• [Listed records]
◇ ◇ ◇ ◇ ◇ ◇ ◇
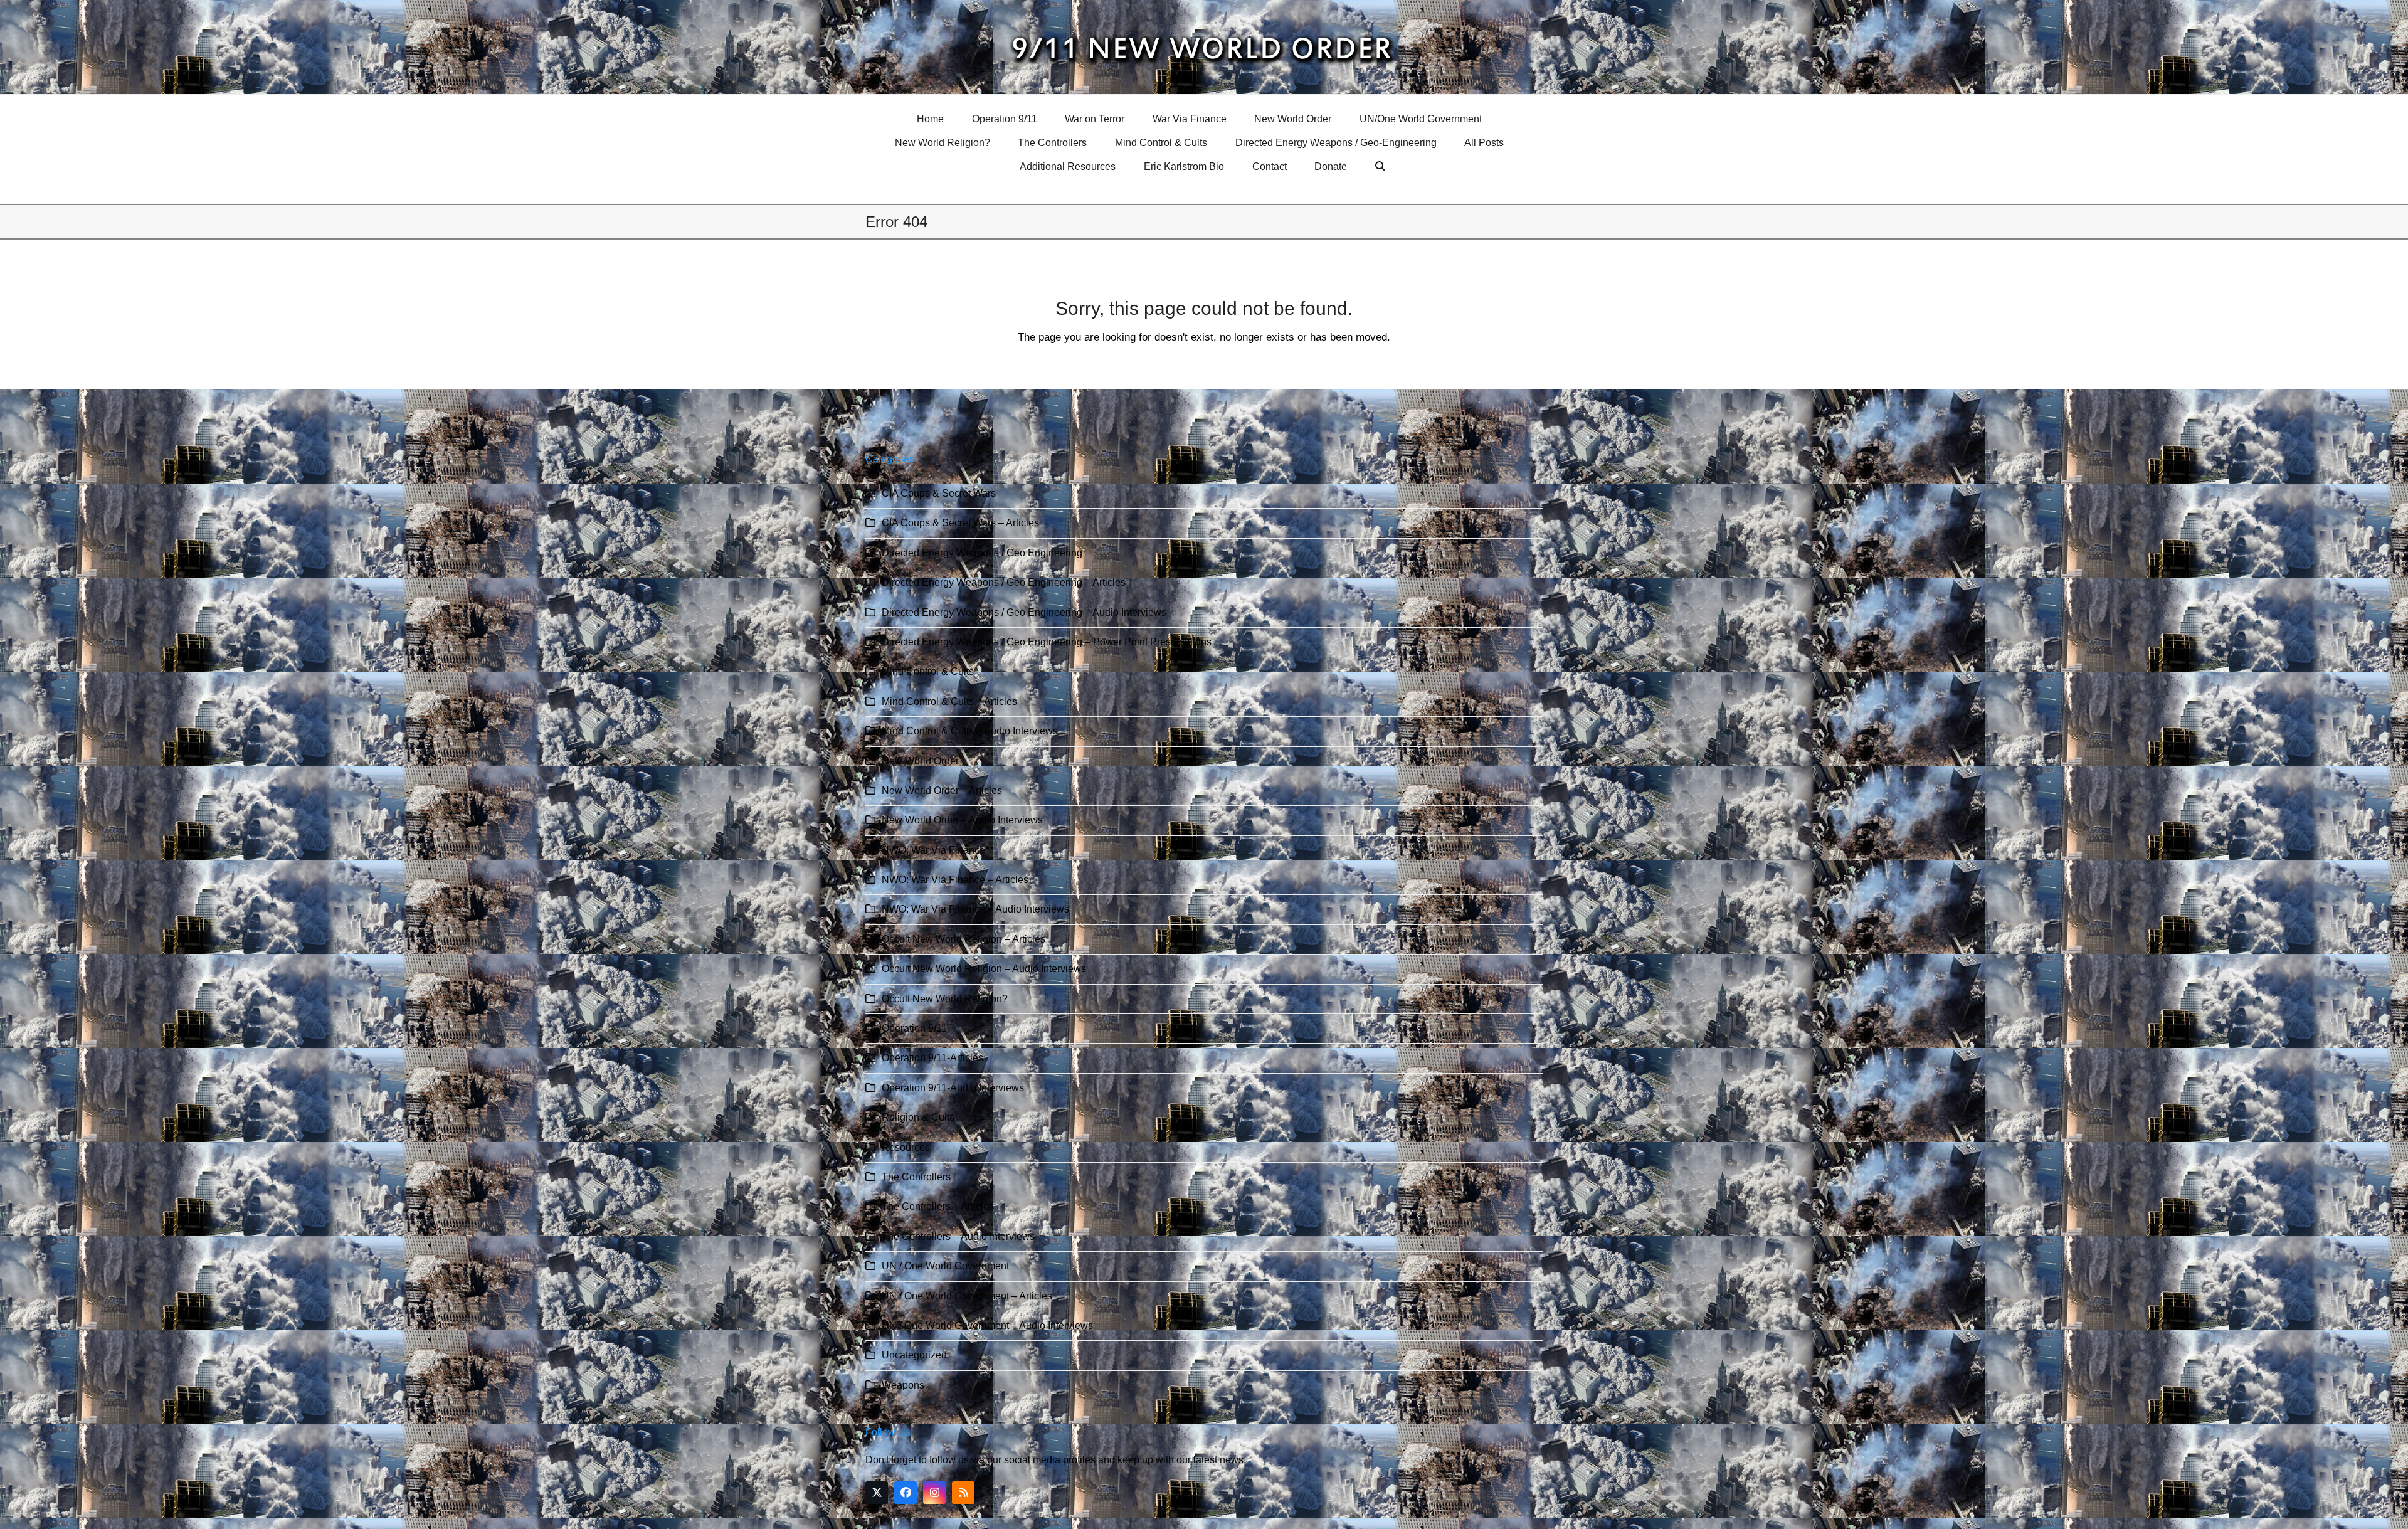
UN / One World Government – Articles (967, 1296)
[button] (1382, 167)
◇ ◇ ◇ ◇ ◇ ◇ ◇
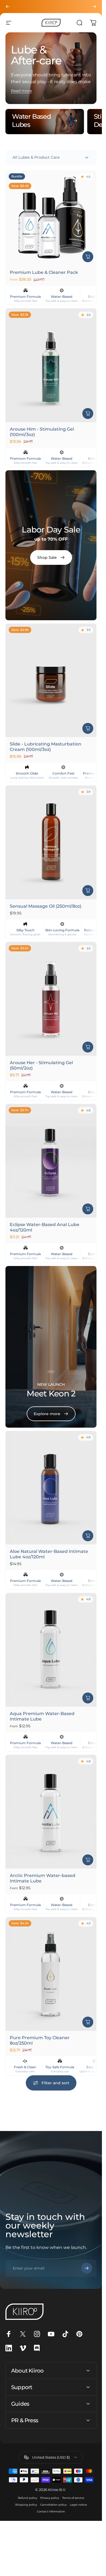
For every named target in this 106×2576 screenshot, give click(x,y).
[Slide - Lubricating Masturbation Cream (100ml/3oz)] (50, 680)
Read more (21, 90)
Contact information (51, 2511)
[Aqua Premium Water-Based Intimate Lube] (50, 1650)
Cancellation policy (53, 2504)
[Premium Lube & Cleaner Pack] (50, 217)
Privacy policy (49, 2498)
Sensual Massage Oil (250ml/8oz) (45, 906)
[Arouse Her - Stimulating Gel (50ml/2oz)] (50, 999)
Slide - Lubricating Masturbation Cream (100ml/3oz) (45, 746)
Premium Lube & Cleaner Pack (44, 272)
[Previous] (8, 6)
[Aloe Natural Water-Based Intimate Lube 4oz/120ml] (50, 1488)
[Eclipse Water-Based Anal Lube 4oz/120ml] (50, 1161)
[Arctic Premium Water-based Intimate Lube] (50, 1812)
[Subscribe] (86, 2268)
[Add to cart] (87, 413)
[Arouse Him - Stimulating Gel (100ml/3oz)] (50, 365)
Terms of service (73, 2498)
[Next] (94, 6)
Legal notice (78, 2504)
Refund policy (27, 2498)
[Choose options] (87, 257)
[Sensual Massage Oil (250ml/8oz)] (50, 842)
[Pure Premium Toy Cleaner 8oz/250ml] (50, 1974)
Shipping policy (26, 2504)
◇ ◇ ◇ ◇ ◇ ◇ ◇
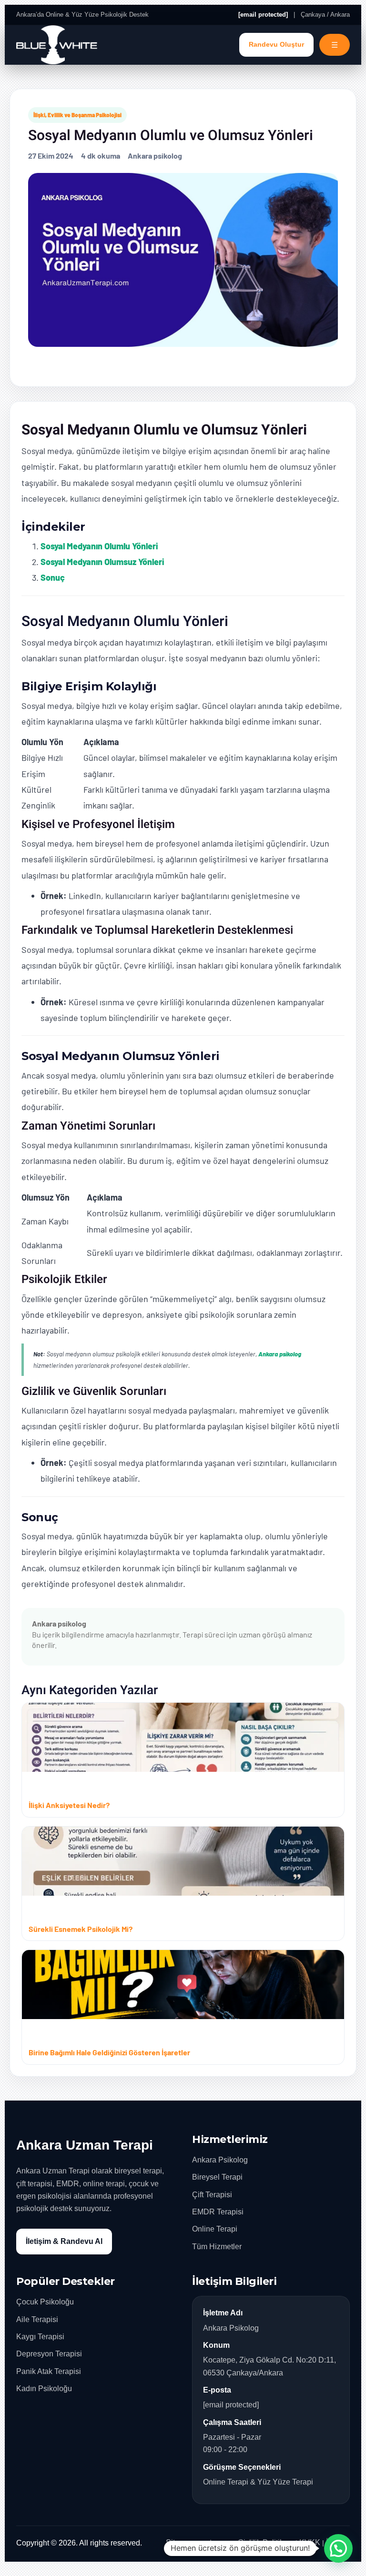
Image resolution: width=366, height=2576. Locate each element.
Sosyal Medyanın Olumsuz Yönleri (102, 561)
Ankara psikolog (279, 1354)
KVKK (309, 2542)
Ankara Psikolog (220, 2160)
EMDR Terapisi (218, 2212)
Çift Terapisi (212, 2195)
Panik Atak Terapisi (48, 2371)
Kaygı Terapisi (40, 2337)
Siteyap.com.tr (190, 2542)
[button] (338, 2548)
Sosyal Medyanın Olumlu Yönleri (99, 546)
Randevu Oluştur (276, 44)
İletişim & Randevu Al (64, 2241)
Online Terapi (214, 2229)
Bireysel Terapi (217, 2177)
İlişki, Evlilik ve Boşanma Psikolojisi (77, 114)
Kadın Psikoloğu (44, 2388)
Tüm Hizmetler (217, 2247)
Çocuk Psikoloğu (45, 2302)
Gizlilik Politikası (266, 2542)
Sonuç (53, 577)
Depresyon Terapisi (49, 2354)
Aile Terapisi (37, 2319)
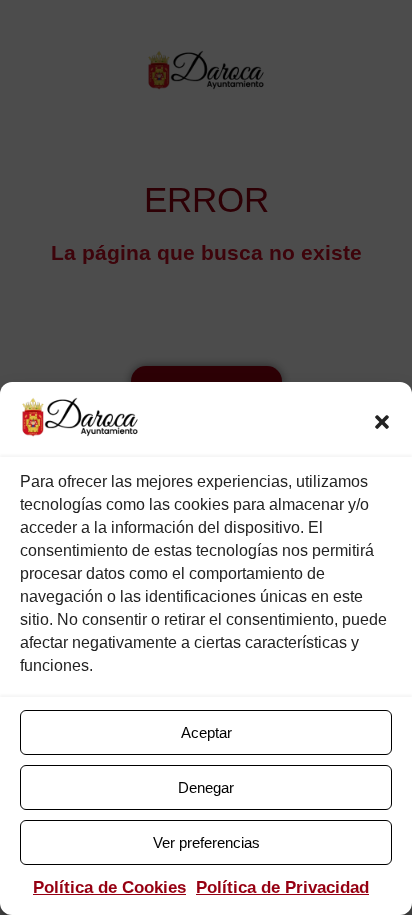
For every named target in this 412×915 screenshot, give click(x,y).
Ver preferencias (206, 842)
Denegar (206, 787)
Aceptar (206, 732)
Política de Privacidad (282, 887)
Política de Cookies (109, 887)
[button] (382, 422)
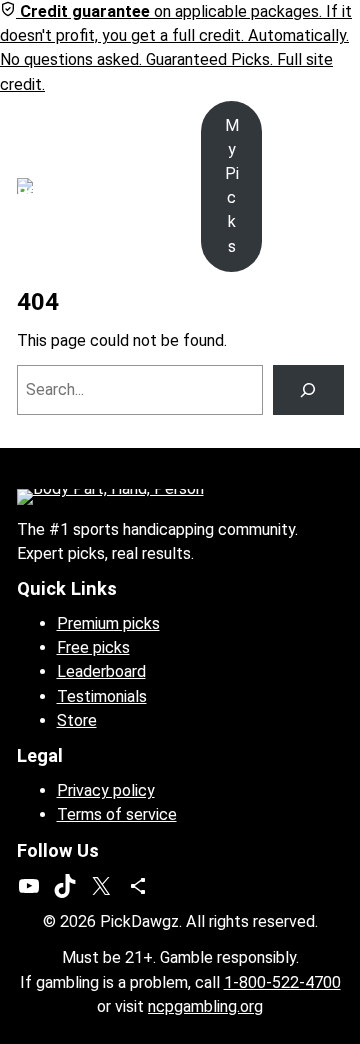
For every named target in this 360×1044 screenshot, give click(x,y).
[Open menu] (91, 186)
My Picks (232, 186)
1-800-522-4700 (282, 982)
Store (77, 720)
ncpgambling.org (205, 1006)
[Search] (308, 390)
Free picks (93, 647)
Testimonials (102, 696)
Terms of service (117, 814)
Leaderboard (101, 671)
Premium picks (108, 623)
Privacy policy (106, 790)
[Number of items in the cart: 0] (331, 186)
◇ ◇ ◇ ◇ ◇ ◇ ◇
• [Action item] Quote the data above exactly from the line with "[button] (382, 422)" to the line with "Premium picks (108, 623)", both ends counted, and nothing else. Pictures don't go in.

• [Answer to the problem]
[button] (382, 422)
For every named target in this 360×1044 screenshot, give click(x,y).
[Open menu] (91, 186)
My Picks (232, 186)
1-800-522-4700 (282, 982)
Store (77, 720)
ncpgambling.org (205, 1006)
[Search] (308, 390)
Free picks (93, 647)
Testimonials (102, 696)
Terms of service (117, 814)
Leaderboard (101, 671)
Premium picks (108, 623)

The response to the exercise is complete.